Avian metapneumovirus (aMPV), a paramyxovirus, causes acute respiratory diseases in turkeys and swollen head syndrome in chickens. This study established a reverse genetics system for aMPV subtype B LN16-A strain based on T7 RNA polymerase. Full-length cDNA of the LN16-A strain was constructed by assembling five cDNA fragments between the T7 promoter and hepatitis delta virus ribozyme. Transfection of this plasmid, along with the supporting plasmids encoding the N, P, M2-1, and L proteins of LN16-A into BSR-T7/5 cells, resulted in the recovery of aMPV subtype B. To identify an effective insertion site, the enhanced green fluorescent protein (EGFP) gene was inserted into different sites of the LN16-A genome to generate recombinant LN16-As. The results showed that the expression levels of EGFP at the site between the G and L genes of LN16-A were significantly higher than those at the other two sites (between the leader and N genes or replacing the SH gene).
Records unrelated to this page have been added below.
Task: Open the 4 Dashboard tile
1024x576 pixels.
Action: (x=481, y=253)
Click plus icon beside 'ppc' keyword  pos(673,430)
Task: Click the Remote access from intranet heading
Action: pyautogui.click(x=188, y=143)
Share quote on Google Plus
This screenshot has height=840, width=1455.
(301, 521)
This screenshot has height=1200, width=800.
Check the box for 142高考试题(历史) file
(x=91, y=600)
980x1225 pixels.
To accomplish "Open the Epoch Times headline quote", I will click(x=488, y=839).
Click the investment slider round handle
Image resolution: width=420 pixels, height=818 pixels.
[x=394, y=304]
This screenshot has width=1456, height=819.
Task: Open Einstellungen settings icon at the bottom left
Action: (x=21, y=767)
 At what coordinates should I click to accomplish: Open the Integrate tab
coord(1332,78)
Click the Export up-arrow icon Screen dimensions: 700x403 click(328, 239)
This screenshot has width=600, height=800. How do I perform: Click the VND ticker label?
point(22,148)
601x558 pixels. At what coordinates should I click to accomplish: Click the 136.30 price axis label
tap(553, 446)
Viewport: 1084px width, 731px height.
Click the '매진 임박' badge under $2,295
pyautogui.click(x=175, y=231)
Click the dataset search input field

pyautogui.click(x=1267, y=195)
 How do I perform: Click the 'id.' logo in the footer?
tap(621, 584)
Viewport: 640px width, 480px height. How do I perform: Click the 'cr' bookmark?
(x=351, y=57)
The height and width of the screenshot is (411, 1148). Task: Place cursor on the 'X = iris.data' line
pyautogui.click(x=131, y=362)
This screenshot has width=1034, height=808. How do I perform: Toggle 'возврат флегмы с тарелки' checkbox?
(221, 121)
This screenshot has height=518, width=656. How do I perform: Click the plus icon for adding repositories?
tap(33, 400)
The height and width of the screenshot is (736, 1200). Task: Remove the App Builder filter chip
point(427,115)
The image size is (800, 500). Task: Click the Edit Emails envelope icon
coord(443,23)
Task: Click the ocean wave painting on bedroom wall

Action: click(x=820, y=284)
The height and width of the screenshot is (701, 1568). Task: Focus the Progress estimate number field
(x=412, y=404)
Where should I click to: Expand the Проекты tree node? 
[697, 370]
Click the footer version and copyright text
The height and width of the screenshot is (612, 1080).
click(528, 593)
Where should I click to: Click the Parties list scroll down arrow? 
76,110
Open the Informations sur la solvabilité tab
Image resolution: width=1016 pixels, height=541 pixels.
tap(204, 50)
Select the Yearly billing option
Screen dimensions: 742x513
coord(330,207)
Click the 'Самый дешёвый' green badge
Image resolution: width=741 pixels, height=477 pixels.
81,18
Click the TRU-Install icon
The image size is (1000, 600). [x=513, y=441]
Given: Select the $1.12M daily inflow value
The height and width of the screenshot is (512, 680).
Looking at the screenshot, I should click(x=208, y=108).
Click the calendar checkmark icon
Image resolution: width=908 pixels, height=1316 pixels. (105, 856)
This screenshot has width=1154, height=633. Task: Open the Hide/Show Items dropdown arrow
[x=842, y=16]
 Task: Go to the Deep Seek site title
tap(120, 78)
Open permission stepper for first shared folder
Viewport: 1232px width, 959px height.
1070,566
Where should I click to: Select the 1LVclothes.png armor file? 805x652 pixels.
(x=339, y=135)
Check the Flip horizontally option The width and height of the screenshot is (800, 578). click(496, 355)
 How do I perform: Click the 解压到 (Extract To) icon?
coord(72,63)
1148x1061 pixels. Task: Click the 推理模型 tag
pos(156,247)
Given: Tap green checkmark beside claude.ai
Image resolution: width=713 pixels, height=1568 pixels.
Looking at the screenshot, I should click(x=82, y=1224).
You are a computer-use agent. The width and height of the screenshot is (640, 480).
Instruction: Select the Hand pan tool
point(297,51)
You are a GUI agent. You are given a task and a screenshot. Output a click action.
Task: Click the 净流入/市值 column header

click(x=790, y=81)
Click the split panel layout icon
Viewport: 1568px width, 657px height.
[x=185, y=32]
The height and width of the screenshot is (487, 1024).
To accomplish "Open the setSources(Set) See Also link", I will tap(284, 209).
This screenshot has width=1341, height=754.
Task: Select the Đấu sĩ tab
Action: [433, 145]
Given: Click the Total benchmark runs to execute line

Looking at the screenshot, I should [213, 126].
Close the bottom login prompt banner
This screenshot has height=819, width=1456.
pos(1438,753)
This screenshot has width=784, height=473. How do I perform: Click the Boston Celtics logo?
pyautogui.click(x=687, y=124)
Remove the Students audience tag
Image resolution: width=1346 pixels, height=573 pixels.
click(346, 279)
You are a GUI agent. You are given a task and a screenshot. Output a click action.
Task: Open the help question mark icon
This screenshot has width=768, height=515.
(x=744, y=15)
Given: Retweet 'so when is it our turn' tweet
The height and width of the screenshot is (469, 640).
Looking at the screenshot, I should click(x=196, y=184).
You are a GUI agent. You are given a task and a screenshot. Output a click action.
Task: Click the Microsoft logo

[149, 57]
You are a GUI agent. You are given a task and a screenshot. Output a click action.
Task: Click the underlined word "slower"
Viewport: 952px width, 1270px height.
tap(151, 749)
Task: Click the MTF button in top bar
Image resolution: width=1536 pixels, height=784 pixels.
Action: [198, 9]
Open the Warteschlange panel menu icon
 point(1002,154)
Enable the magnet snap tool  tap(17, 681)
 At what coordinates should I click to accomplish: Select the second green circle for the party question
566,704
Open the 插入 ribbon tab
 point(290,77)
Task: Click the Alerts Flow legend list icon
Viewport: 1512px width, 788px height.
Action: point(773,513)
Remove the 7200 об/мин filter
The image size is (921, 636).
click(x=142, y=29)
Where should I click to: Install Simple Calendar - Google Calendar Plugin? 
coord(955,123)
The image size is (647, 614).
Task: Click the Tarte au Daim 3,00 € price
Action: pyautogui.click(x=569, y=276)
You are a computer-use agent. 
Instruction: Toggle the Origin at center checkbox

To verify the availability of the site between G and L for foreign gene expression, the VP2 gene of very virulent infectious bursal disease virus (vvIBDV) was inserted into this site, and recombinant LN16-A (rLN16A-vvVP2) was successfully rescued. Single immunization of specific-pathogen-free chickens with rLN16A-vvVP2 induced high levels of neutralizing antibodies and provided 100% protection against the virulent aMPV subtype B and vvIBDV. Establishing a reverse genetics system here provides an important foundation for understanding aMPV pathogenesis and developing novel vector vaccines.